Sasha pronunció suavemente el nombre de Regen, indicándole que todo estaba bien. Con cierta reticencia, dio un pequeño paso hacia un lado.
La expresión de Sasha era peculiar mientras miraba el pañuelo extendido frente a ella. Eso también disgustó a Dominic.
—¿Dejasteis que os derramaran vino encima por culpa de ese perro? —preguntó Dominic en un tono algo apagado—. ¿Habrías hecho lo mismo si yo fuera tu caballero?
—¿Qué acabas de decir?
Dominic le metió el pañuelo a la fuerza en la mano mientras ella le hacía preguntas y luego se dio la vuelta.
—Haced buen uso y aseguraos de devolverlo, Su Alteza.
Sasha se burló mentalmente de su evidente intento de usar el pañuelo como excusa para crear una conexión. Lo desdobló y se secó el cuello con un gesto despreocupado. Su plan era usarlo brevemente, tirarlo y luego decir que lo había perdido. Era un buen plan, salvo que no se percató de que Regen la observaba atentamente.
Mientras tanto, en un extremo del salón de banquetes, los caballeros y princesas que estaban a punto de someterse al castigo del «Adorno del Pilar en Relieve» se despedían brevemente.
Sasha murmuró para sí misma:
—Debería hacer un pequeño favor.
Sasha fue la primera en salir del salón de banquetes. Poco después, vio cómo escoltaban a Yulis, separándola de Lilliana.
—Espera un momento —dijo, deteniendo a Yulis en seco—. Te lo devolveré.
Lo que Sasha le ofreció fue el pañuelo de Yulis, empapado de vino. Yulis abrió la boca instintivamente para rechazarlo, pero vaciló. Era porque había algo debajo del pañuelo.
Tras intercambiar una mirada, Yulis asintió levemente y le quitó el pañuelo a Sasha. La figura de Yulis desapareció por el pasillo. Solo entonces Sasha exhaló un largo suspiro, como si finalmente liberara la tensión que la había oprimido. Sintió que aquel día agotador por fin había terminado.
—¿Qué le entregaste?
—Un medicamento que le hará dormir como un oso hibernando. Le ayudará a aguantar cinco días.

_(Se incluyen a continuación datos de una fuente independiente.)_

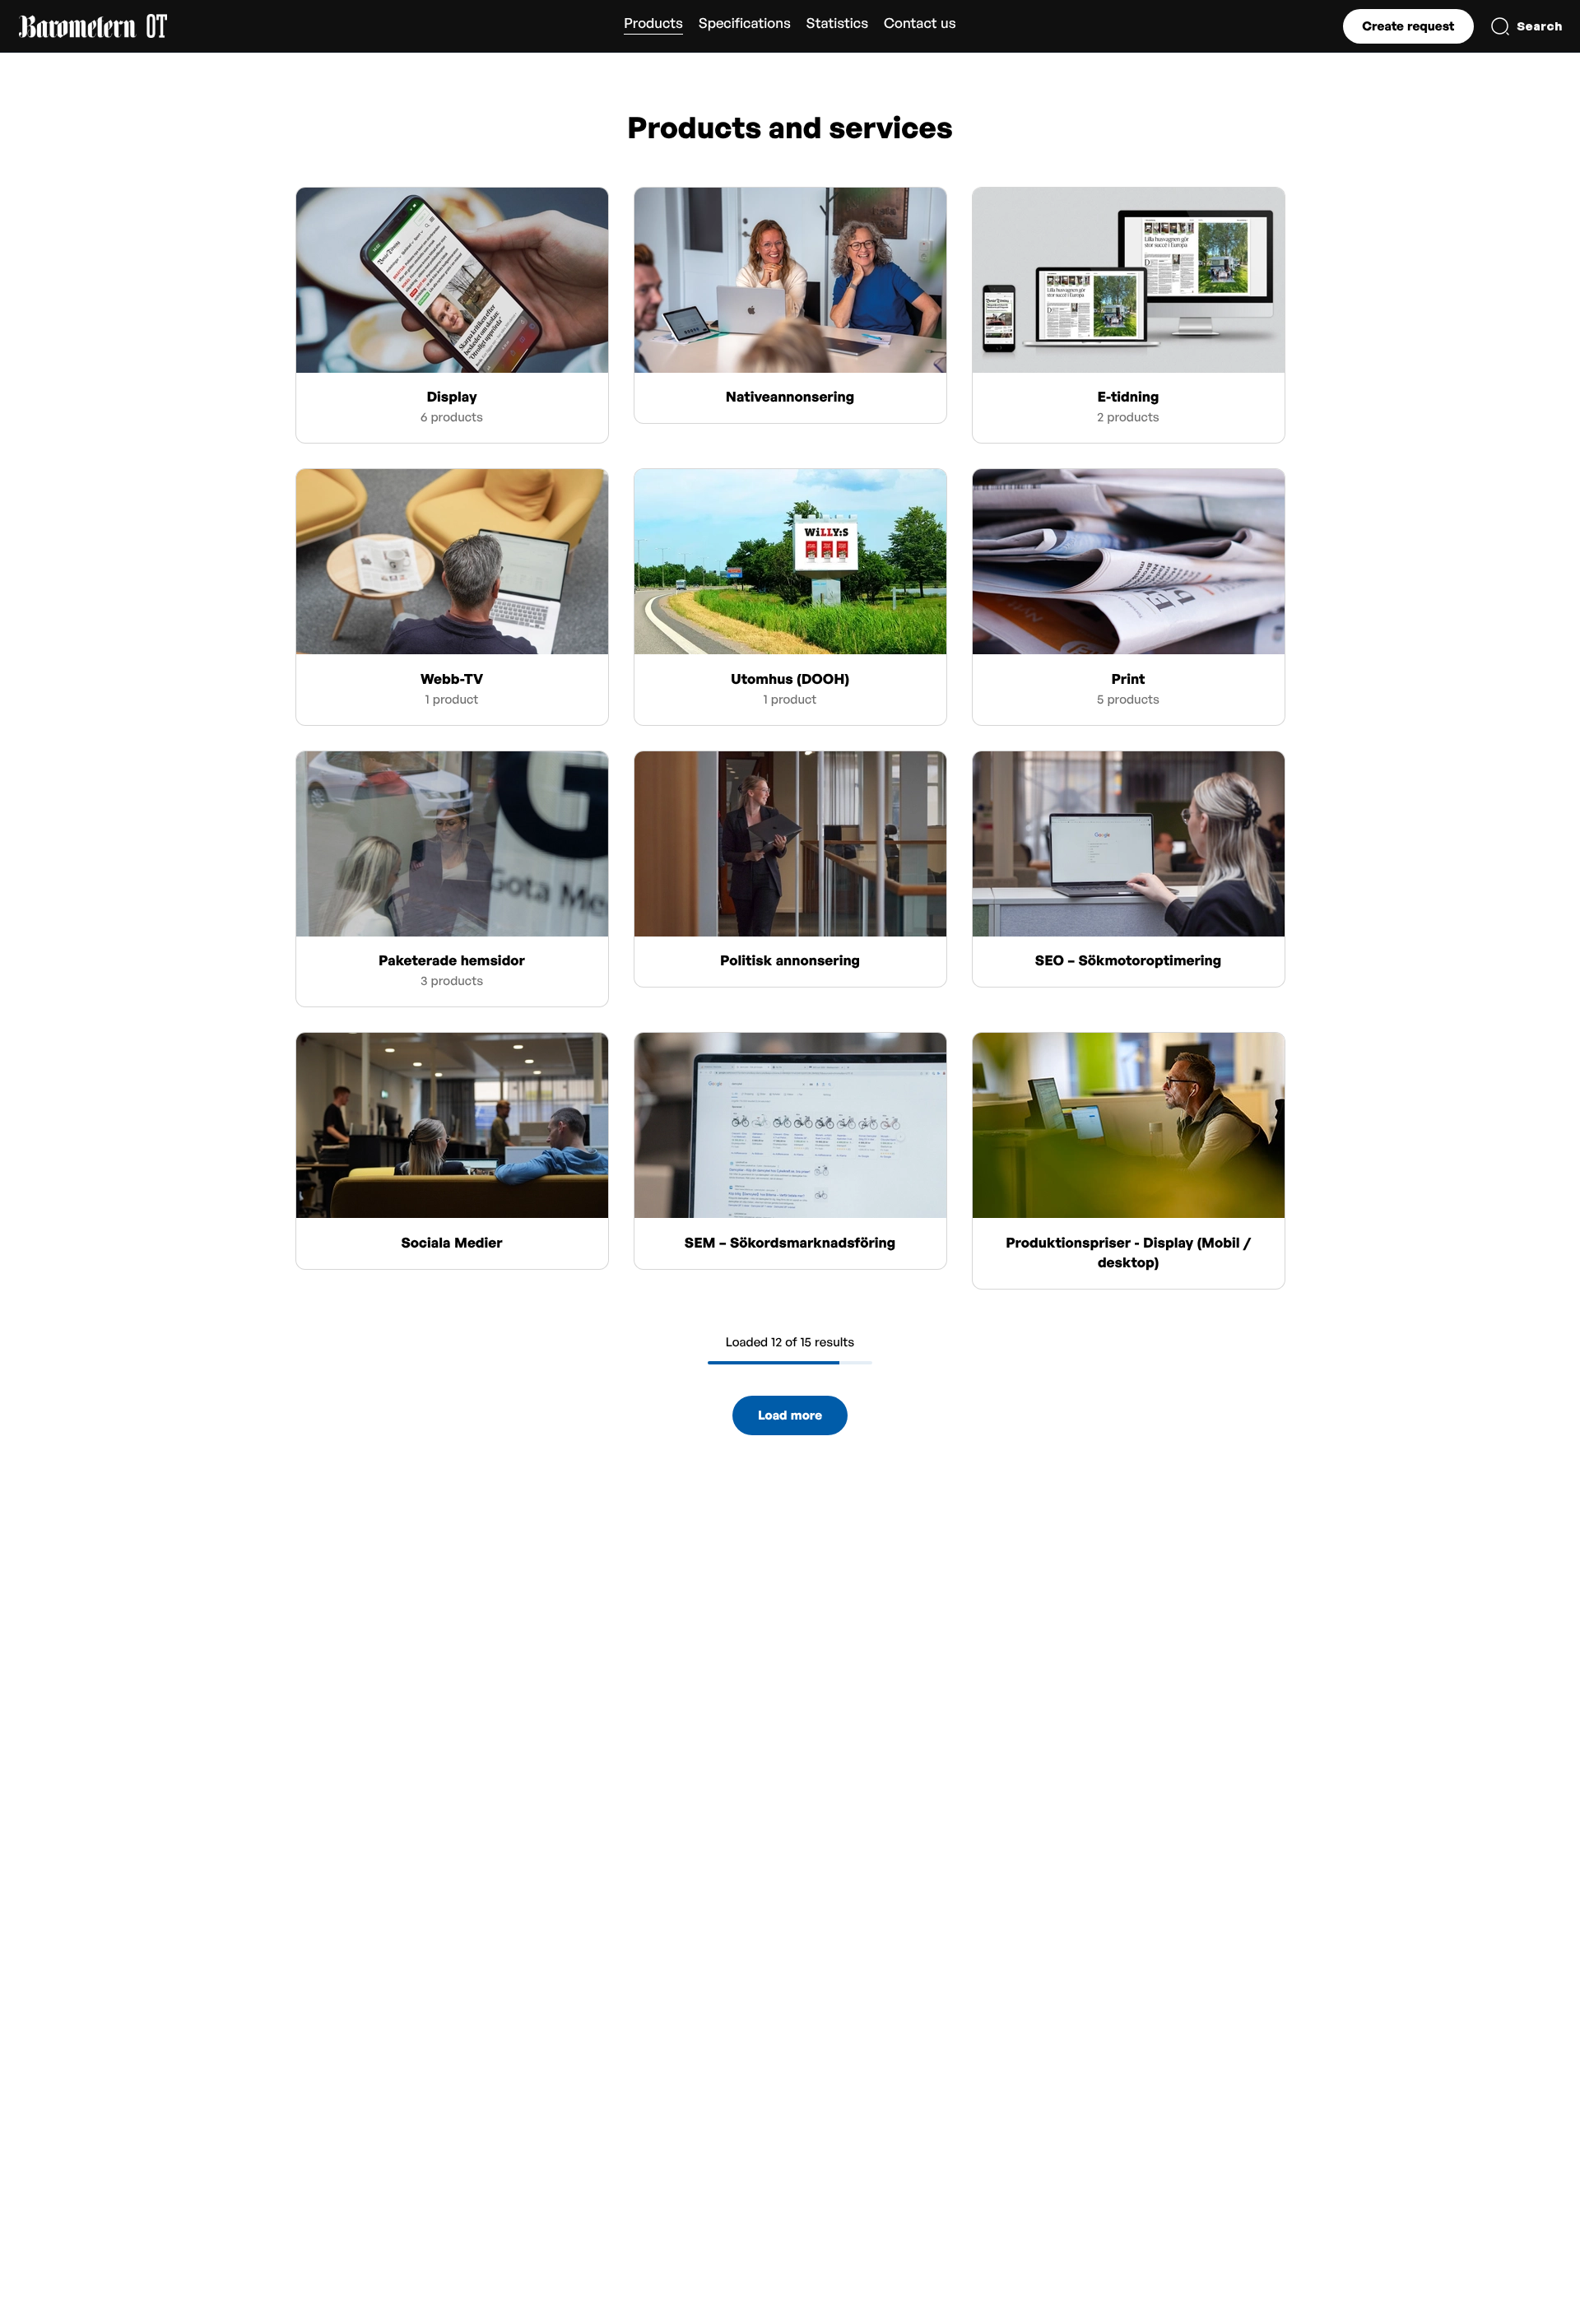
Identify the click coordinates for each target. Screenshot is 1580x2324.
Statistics (837, 23)
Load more (790, 1415)
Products (653, 23)
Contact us (920, 23)
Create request (1408, 26)
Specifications (745, 23)
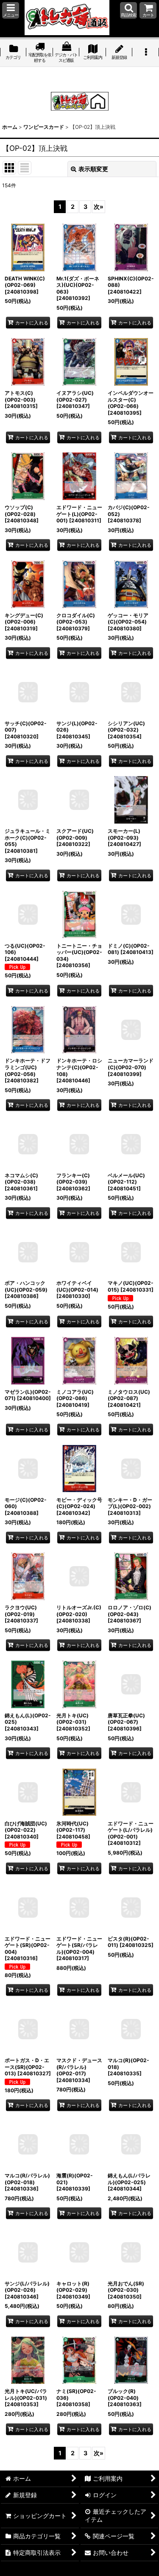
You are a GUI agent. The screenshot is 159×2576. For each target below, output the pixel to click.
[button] (10, 10)
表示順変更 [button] (93, 168)
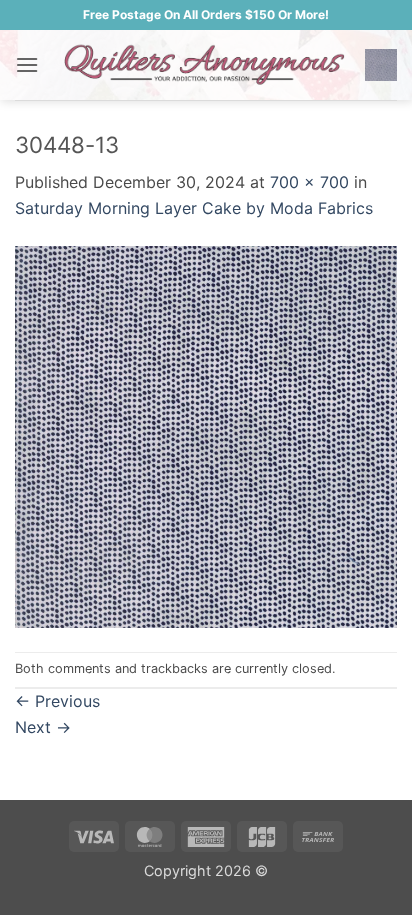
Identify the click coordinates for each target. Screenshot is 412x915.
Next (43, 727)
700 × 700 (309, 182)
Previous (57, 701)
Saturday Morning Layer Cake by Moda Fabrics (194, 208)
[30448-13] (206, 435)
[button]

Era una de las drogas que Sasha había escondido en su anillo. Por algo tan trivial como pedir prestado un pañuelo, el favor que Yulis recibió a cambio fue significativo. De alguna manera, eso incomodó a Regen, y habló impulsivamente.
—¿Dónde está mi pañuelo?
—Ese sigue estando…
—Por favor, devuélvemelo.
Era la primera vez que Regen veía a la princesa con los ojos tan abiertos. ¿Había dicho algo sorprendente? Dudó, como si se resistiera a soltarlo, y solo tras una larga pausa le devolvió el pañuelo.
—Aquí.
El pañuelo, intacto incluso por una gota de vino, parecía nuevo. Regen frunció el ceño de nuevo. En lugar de guardarlo, comenzó a limpiarle la cara a Sasha directamente. Fue un gesto sencillo, pero Sasha sintió una punzada en cada zona que rozaba. Intentó tranquilizarse, pensando:
«Está bien, somos hermanos. Esto es normal entre hermanos». Pero no fue fácil.
Sasha, sin darse cuenta, respiró hondo y finalmente habló:
—Pensé que… estabas enfadado.
—¿Cómo podía un caballero atreverse a enfadarse con su señor?
—…Sin duda estás enfadado.
Regen guardó silencio y cambió de tema.
—Ahora que la competición ha terminado, deberías volver y lavarte.
—Está bien.
Sasha extendió la mano discretamente, con la intención de recuperar el pañuelo de Regen. Pero, malinterpretando su intención, él rápidamente la sostuvo con la suya, como si la acompañara. Su decepción y anhelo se convirtieron en secretos que solo la luz de la luna conocía.
Sin ser consciente de sus propios sentimientos, regresó a sus aposentos con el caballero, quien simplemente estaba siendo cortés en su acompañamiento.
Parecía que me había quedado dormida en la bañera después de un día largo y agotador. Para cuando terminé de lavarme bien y secarme el pelo, ya era muy tarde.
Cada noche, era una rutina fija tratar el núcleo de maná de Regen. Como se acercaba la hora, decidí ir a sus aposentos en lugar de llamarlo a mi habitación. También quería hablar sobre lo sucedido en el salón de banquetes, aunque no estuviera directamente relacionado con el tratamiento del núcleo de maná.
Preparé una buena botella de vino, dos copas y unos canapés bonitos y apetitosos. Después de decirles a Hamel y Demia que podían descansar por la noche, llevé yo mismo la bandeja.
La habitación de Regen estaba a tres habitaciones de la mía. El interior estaba oscuro al anochecer, pero la luz de la vela en la bandeja servía de linterna improvisada. Iluminándome con la tenue luz de la vela, finalmente llegué a la puerta de Regen.
—¿Sir Regen? —llamé a la puerta, pero no hubo respuesta desde dentro.
¿Estaba dormido?
Mientras decidía qué hacer, la puerta, que no estaba bien cerrada, se abrió ligeramente con la brisa. Se abrió lo suficiente para que pudiera pasar, y no pude resistir la tentación. No, para ser sincera, sabía que solo era una excusa. Simplemente quería ver a Regen, aunque solo fuera su rostro dormido.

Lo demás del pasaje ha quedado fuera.